This past week, Thanksgiving was celebrated here in the USA. It is traditional for the professional football team I grew up rooting for, the Detroit Lions, to play on Thanksgiving Day. One thing I am especially thankful for is my close relationship with my brother Brett, Kreigh Collins’ eldest grandchild. Growing up in Ann Arbor, Michigan, Brett was originally a Lions fan, too. Here, Kevin the Bold’s ward, Brett, stars in the short story arc that follows.

I originally posted this sequence a few years back. This “encore presentation” is due to the unfortunate circumstances my brother finds himself, battling a very nasty form of cancer—I’m currently helping his wife while he is hospitalized.

The five episodes that will appear were all taken from the Chicago Sunday Tribune, and although they are a bit past that newspaper’s prime years (as far as reproduction and printing of Sunday comics is concerned), they are beautiful examples nonetheless. This early chapter—KEVIN THE BOLD’s 17th—immediately precedes the episodes that ran in the Menomonee Falls Gazette.

As noted in the opening caption, the action is set in 1491. The year is somewhat arbitrary—my feeling is that it just serves to peg the action as occurring just before Christopher Columbus’ first voyage to the New World. It was a busy year for Kevin—the strip’s three previous chapters also took place in 1491. These were the first times a specific date was referenced for KEVIN THE BOLD’s action.

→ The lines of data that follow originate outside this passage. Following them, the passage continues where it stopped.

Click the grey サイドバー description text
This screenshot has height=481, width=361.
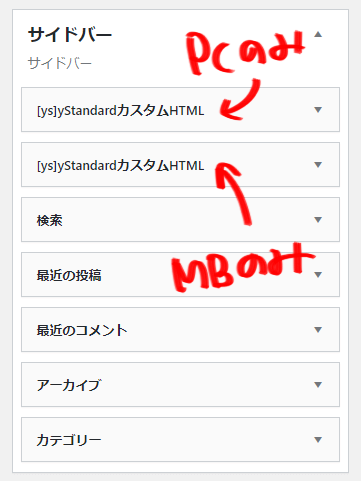coord(60,63)
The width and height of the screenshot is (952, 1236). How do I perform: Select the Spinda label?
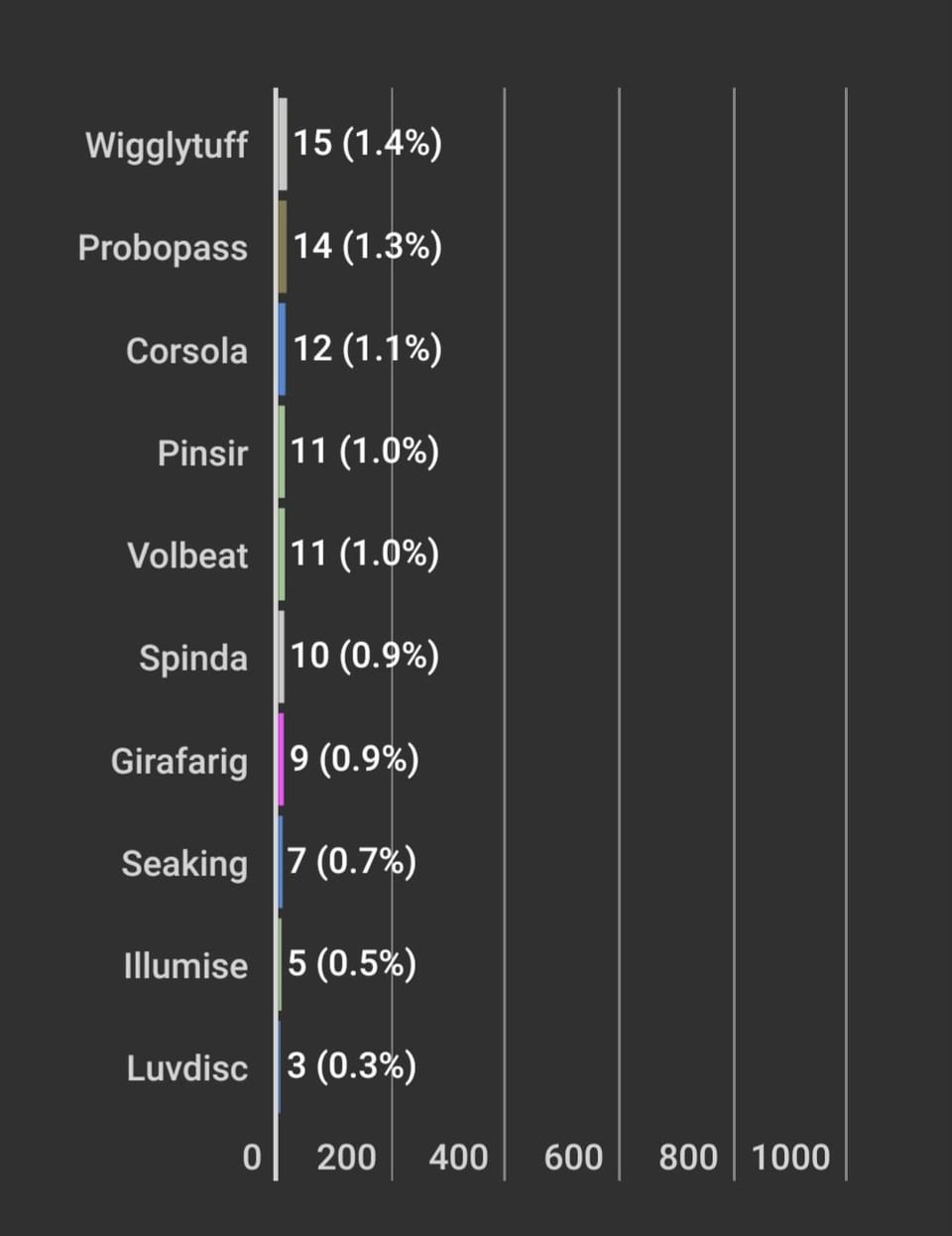coord(193,659)
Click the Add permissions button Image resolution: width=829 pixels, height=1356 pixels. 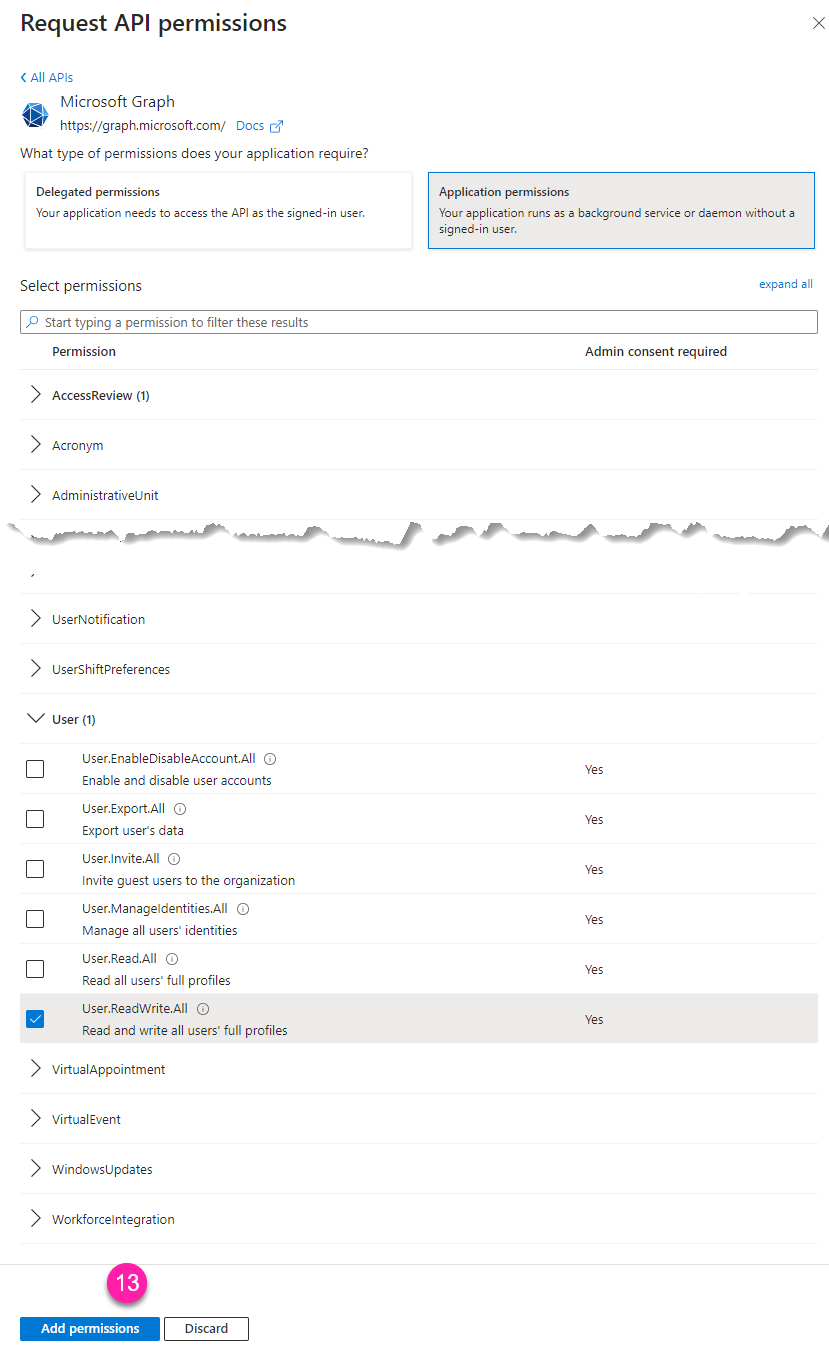90,1329
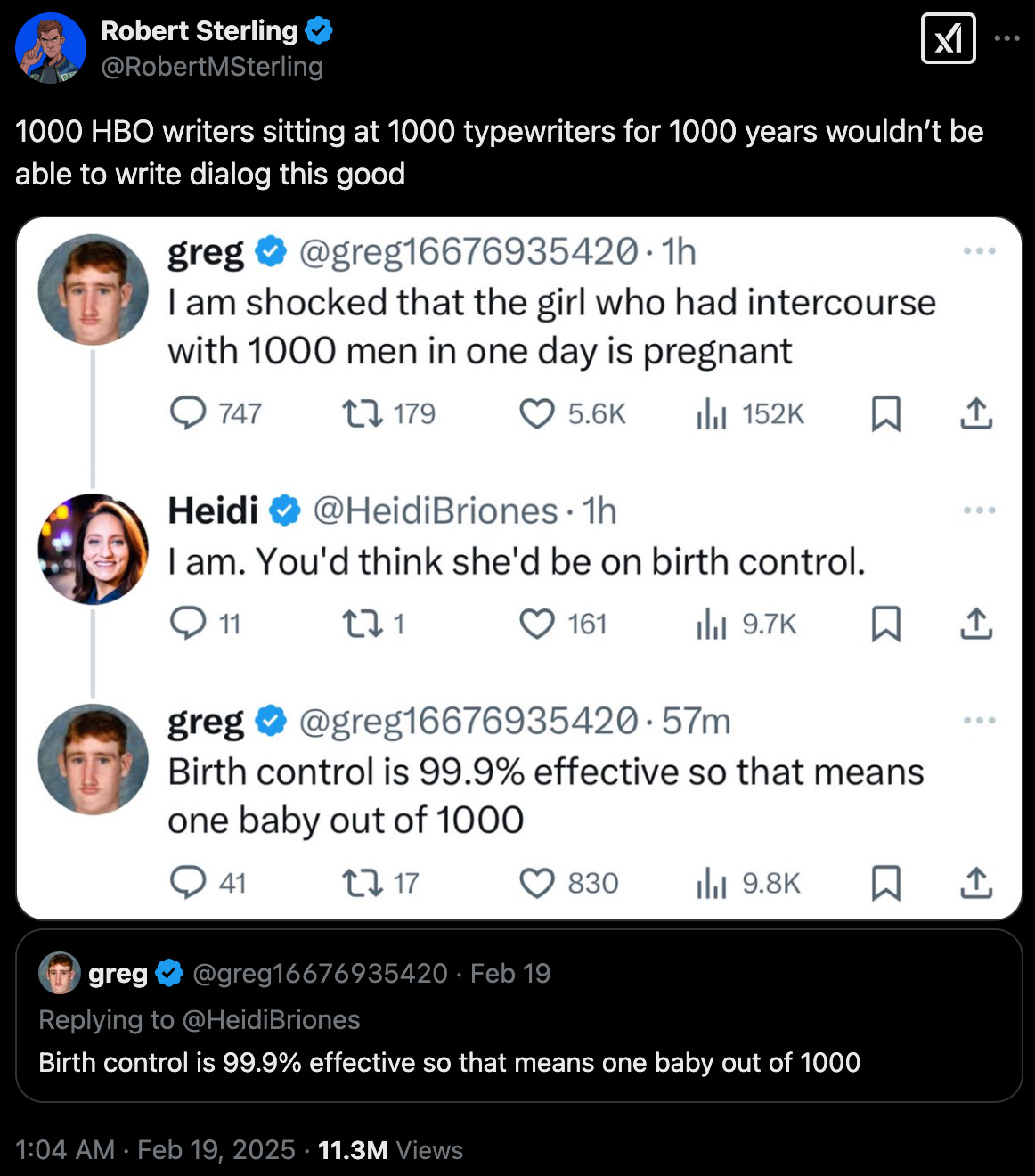The width and height of the screenshot is (1035, 1176).
Task: Click the reply icon on Heidi's tweet
Action: coord(188,624)
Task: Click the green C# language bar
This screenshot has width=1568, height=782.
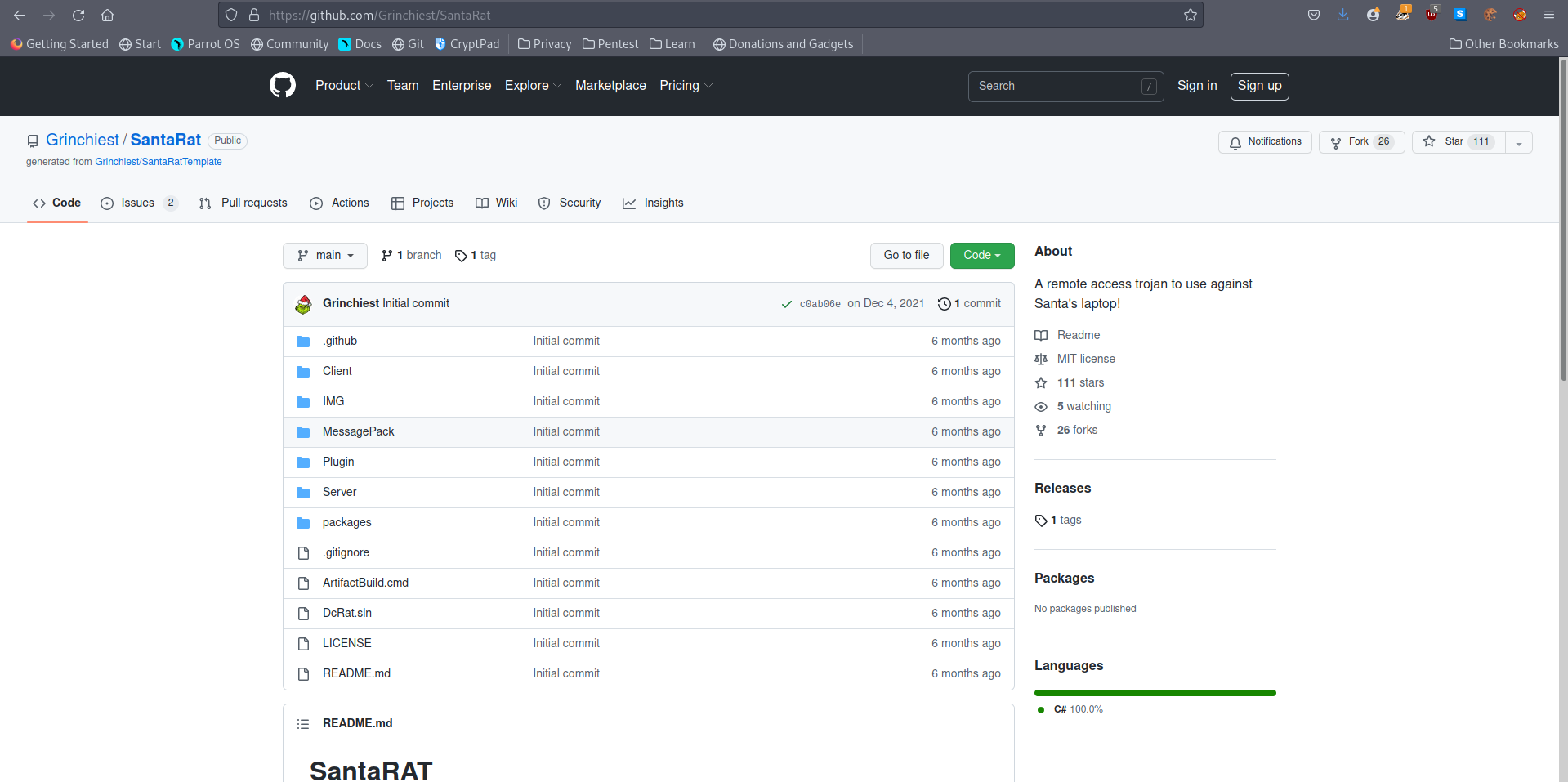Action: click(1155, 693)
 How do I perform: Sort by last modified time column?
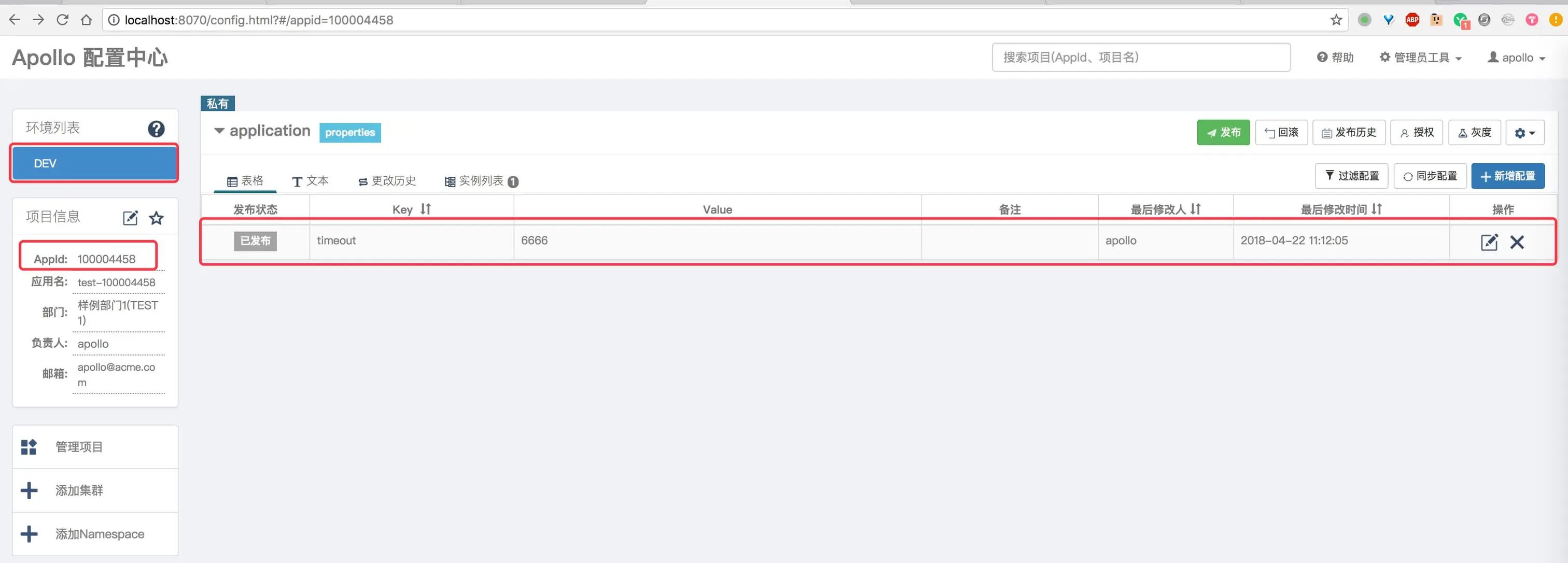(x=1376, y=209)

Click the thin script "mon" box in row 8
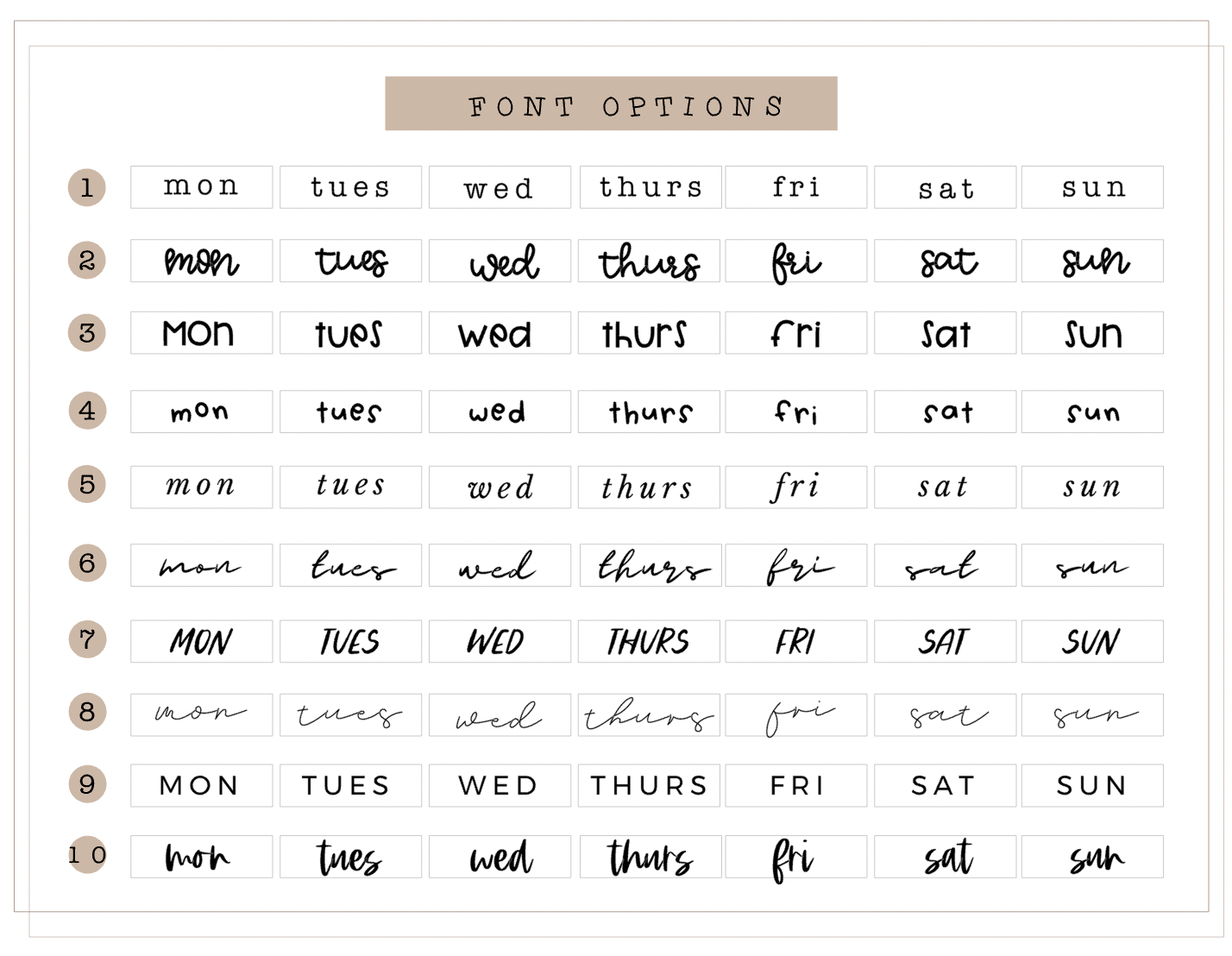coord(202,715)
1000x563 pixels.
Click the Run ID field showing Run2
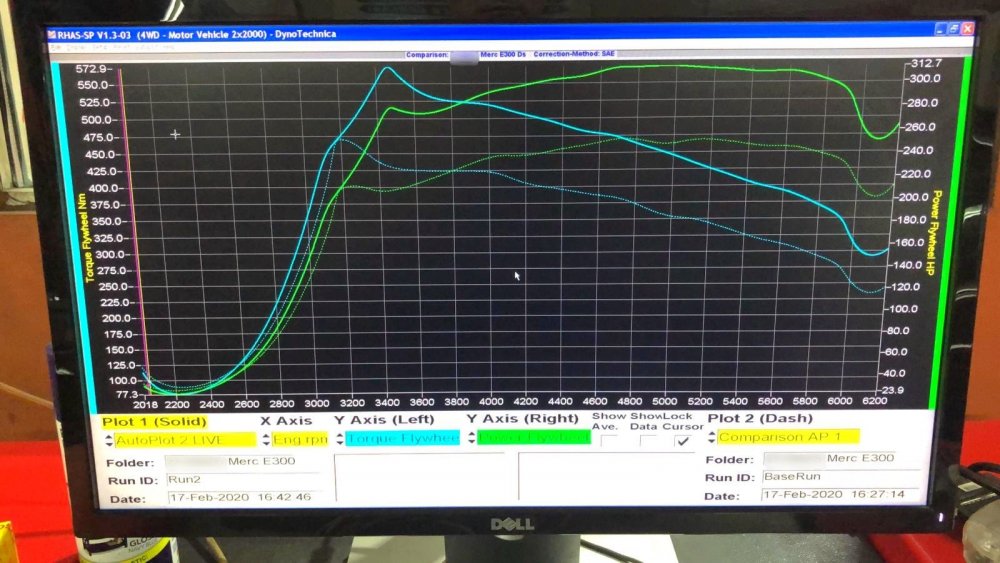click(x=242, y=479)
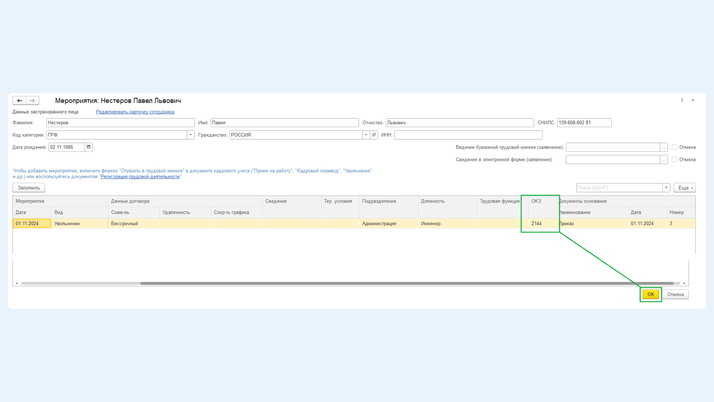Screen dimensions: 714x402
Task: Expand the Код категории dropdown
Action: (x=190, y=135)
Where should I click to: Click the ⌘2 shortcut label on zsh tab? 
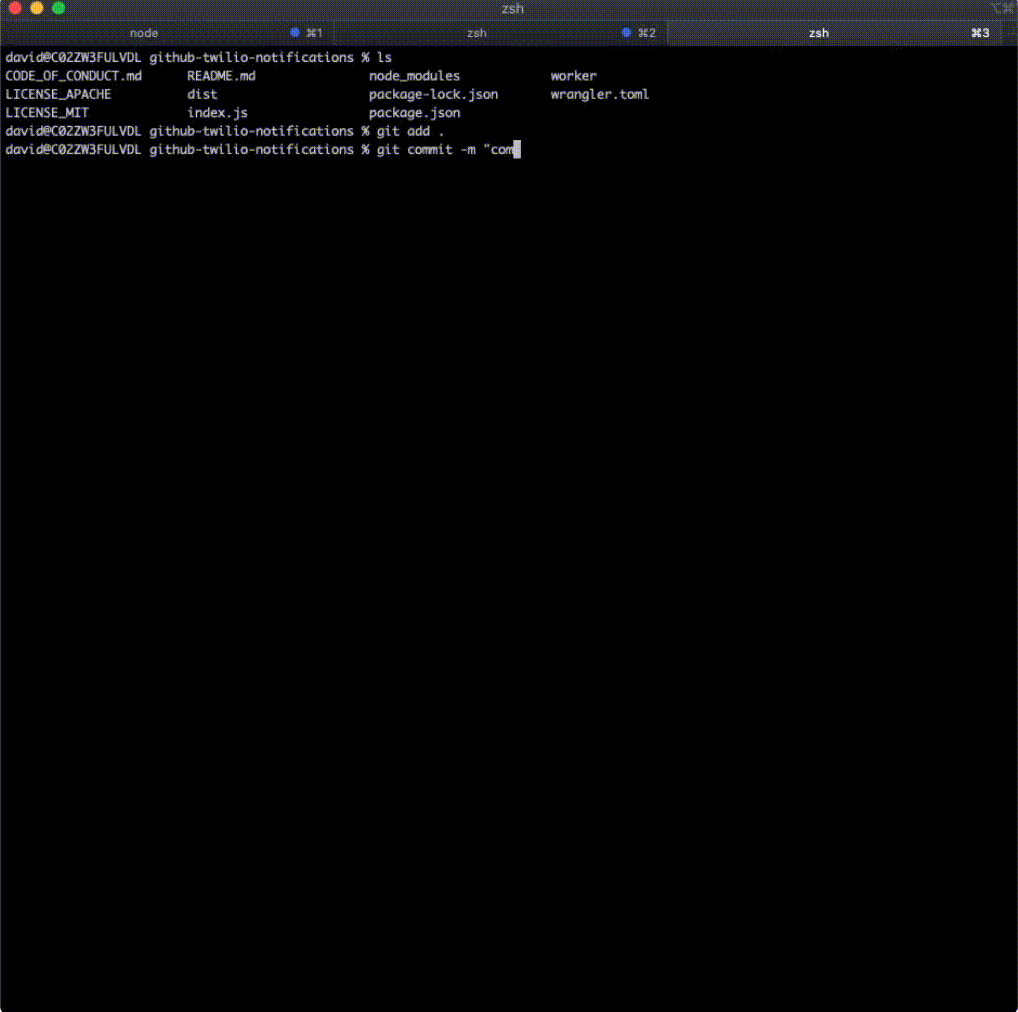tap(646, 32)
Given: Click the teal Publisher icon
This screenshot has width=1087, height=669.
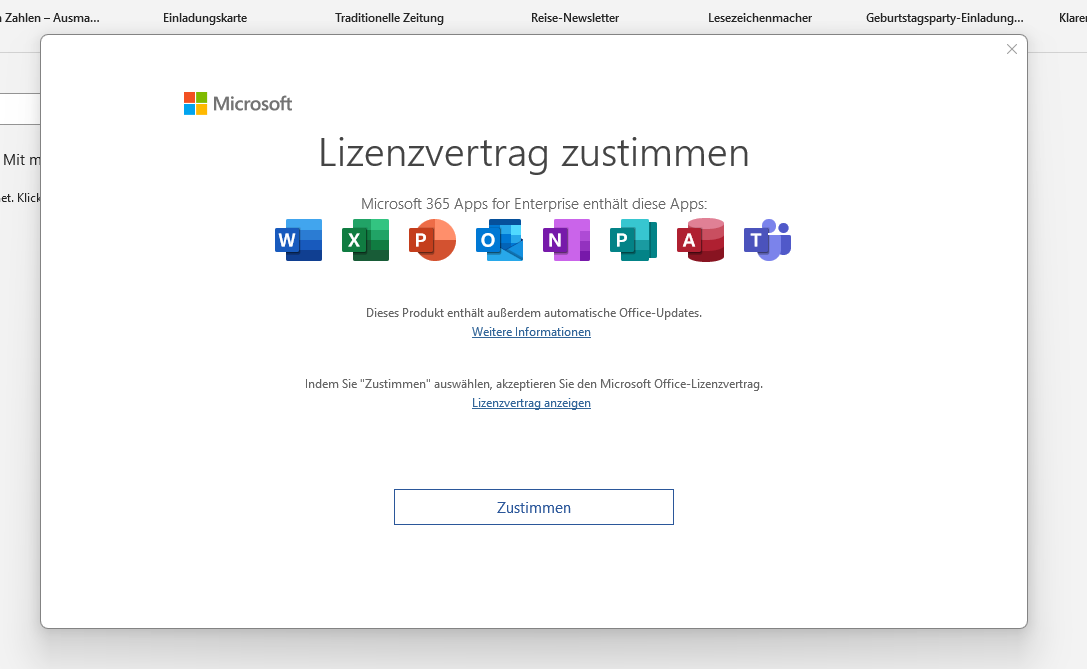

This sequence also kept Kevin busy—quite a bit of action was packed into its five episodes, which lacked the longer exposition normally found at the beginning of a chapter.

Having just arrived, Kevin makes immediate impressions on both the town’s law and order man and his pretty female friend. The jealous Swiss guardsman insults Kevin and moments later they square off to fight. Oh, and there are lions!

As quickly as it started, the fight ends, and the two combatants join forces in a common goal, finding the lioness’s cub. It’s all happened so quickly that I barely had time to look up the definition of mountebank—if he’s a charlatan, the townsfolk don’t seem to mind. Now back to the action!

In an odd form of payback, the lioness kidnaps a baby. Brett emerges as the voice of reason, the lion cub returns and… has Brett lost his mind?

To be continued…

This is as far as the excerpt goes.